● EXERCISE AIM
Scan the entries for the word "target". Every line that has it should be copied.

● Extracted records
▼

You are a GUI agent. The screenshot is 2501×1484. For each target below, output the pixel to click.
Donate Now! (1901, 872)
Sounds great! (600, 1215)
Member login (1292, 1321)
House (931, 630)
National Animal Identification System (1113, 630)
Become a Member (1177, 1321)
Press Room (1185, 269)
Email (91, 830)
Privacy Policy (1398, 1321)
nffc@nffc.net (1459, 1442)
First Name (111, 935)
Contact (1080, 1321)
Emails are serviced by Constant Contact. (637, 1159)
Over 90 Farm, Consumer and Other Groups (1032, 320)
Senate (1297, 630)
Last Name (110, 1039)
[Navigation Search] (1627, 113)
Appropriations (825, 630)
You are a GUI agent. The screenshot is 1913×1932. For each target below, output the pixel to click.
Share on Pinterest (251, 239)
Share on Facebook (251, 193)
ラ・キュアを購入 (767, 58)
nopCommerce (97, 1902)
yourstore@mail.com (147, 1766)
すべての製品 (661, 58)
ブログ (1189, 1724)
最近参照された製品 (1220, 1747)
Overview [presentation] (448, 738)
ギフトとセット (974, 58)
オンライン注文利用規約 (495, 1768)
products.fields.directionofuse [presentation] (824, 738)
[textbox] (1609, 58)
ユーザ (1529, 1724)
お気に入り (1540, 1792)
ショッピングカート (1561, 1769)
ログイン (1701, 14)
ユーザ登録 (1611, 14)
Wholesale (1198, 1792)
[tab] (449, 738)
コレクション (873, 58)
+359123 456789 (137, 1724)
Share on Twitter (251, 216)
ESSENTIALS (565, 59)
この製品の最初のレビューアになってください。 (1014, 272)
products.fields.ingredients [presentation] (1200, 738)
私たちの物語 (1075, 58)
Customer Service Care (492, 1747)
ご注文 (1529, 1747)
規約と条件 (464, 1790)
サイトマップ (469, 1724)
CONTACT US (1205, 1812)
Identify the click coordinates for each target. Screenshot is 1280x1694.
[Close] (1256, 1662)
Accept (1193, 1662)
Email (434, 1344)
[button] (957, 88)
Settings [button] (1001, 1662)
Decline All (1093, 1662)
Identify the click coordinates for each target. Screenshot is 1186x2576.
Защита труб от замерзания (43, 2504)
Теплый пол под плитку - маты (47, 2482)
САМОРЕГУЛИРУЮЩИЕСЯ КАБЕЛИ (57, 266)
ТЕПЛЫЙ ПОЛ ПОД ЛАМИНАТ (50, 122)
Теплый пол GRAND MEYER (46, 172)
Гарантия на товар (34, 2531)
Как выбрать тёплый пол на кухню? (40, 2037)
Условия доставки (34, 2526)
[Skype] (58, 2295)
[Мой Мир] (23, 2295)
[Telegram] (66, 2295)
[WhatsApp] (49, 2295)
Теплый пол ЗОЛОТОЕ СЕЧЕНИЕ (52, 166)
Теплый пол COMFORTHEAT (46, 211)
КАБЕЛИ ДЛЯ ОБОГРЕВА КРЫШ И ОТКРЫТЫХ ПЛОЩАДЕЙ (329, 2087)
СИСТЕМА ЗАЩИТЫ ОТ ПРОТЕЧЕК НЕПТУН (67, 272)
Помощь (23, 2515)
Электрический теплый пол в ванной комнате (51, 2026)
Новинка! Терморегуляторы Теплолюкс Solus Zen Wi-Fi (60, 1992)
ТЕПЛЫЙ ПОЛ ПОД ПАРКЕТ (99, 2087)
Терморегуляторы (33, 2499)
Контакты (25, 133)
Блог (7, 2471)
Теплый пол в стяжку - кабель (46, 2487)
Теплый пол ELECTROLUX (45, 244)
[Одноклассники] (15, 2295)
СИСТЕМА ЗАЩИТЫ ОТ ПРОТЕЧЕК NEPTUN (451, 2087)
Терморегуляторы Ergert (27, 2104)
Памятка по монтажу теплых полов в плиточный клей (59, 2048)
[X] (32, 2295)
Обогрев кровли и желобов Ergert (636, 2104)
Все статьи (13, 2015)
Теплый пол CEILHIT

▲

● SOLUTION TO THE EXERCISE
You are a GUI agent. The screenshot is 2501×1484. For each target below, output the pixel to click.
You are a GUI agent. The screenshot is 1913×1932. For each target below, output the pixel to click.
Identify the click coordinates for each target. Screenshot is 1280x1694.
Identify the click coordinates for each target. Screenshot is 1186x2576.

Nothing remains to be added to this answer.